In my lifetime I have never met anyone who has never had this classic dish! This Puerto Rican arroz con pollo is our island's version of a dish that is made in basically every Latin/Hispanic household. This is a traditional dish that stems from Spain’s well-known paella. In fact, it's like a paella for people who don't like seafood or can't afford the extravagance of the ingredients that make up a paella.
This dish utilizes the affordable chicken instead, but made correctly with the right ingredients, the taste of it can feel as if you're eating a feast fit for a king! Puerto Ricans also do not use the more expensive saffron food coloring known but instead use annatto oil or achiote (for the recipe on how to make achiote oil, click here) to give this dish its signature rich color and flavor. Typically, arroz con pollo is made with a short-grain Valencia-style rice, and you're free to use that if you so choose. I, on the other hand, prefer to use long-grain rice as I find it less starchy and less likely to be sticky, which I don’t like. We also use beer in this dish as well as many other dishes, such as pollo guisado (braised stewed chicken) and asopao de pollo (chicken rice stew), but a key ingredient in our cooking is sofrito (click here for the recipe). Most of our rice dishes are seasoned with sofrito, and this ingredient differentiates our arroz con pollo from other Latin American versions. If you’ve been keeping up with my other Puerto Rican recipes I have listed on Hispanic Kitchen, you will note that we do not cook without it!
You won't be disappointed with this dish, and if you needed another reason to make it, one other perk is that it is considered a “one-pot meal.” Who wouldn’t want to be able to cook everything at once? Sure, it has a lot of ingredients (which is a reason you may want to make it on a weekend), but once you mix everything you’re on your way to enjoying one delicious meal.
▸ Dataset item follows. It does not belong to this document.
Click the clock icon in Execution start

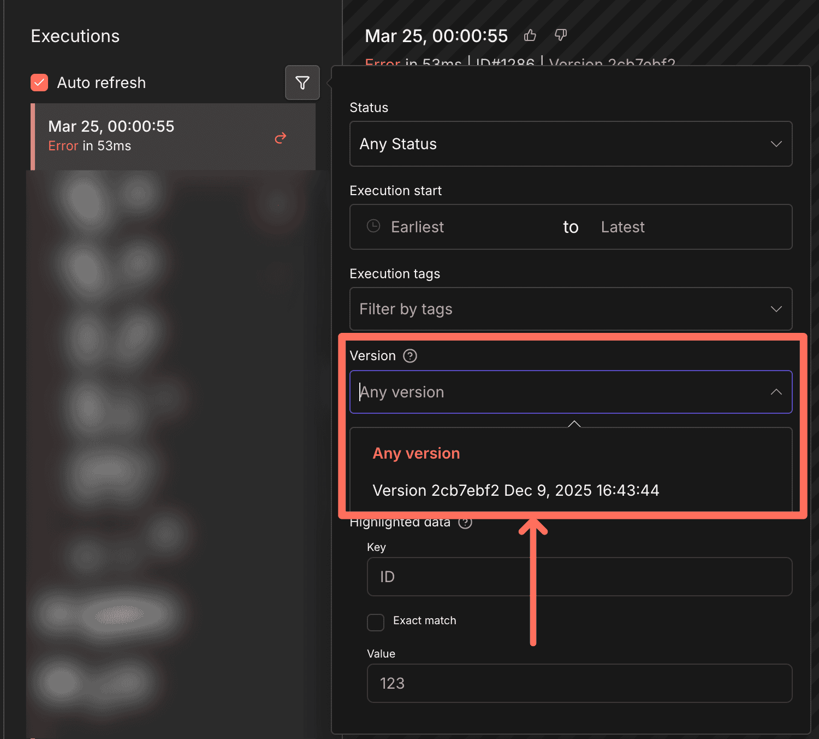(373, 226)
In a mortar and pestle, combine garlic, salt, oregano, cumin, peppercorns and pound until mixture is paste-like.
Add in lime juice or vinegar and olive oil. Stir with a spoon and season the chicken with this mixture.
Let chicken rest in the refrigerator for at least 1 hour, up to overnight.
In a Dutch Oven or large skillet, heat up the achiote oil and sauté the chicken over medium heat for at least 5 minutes (do not crowd the pot, if needed, sauté chicken in small batches). Drain and set chicken aside.
Heat the olive oil in same pot and sauté onion and pepper until onion is translucent.
Add sofrito, tomato sauce, beer, and chicken. Continue cooking over medium-low heat for at least 5 more minutes.
Mix in the remaining ingredients except for the peas and roasted red peppers and bring to a boil.
Reduce the heat to low, once the liquid has evaporated somewhat, take a piece of aluminum foil and cover the pot with a lid and cook for 30 minutes or until all the liquid has evaporated.
Remove lid and foil, stir well. If there are still rice grains that are not yet cooked, cover once again and cook until all rice grains are cooked.
To serve, arrange the rice and chicken on a platter and pour peas on top then finish garnishing with the roasted red peppers on top.
To take this meal over the top, serve with red beans, salad and platanos maduros (ripe plantains).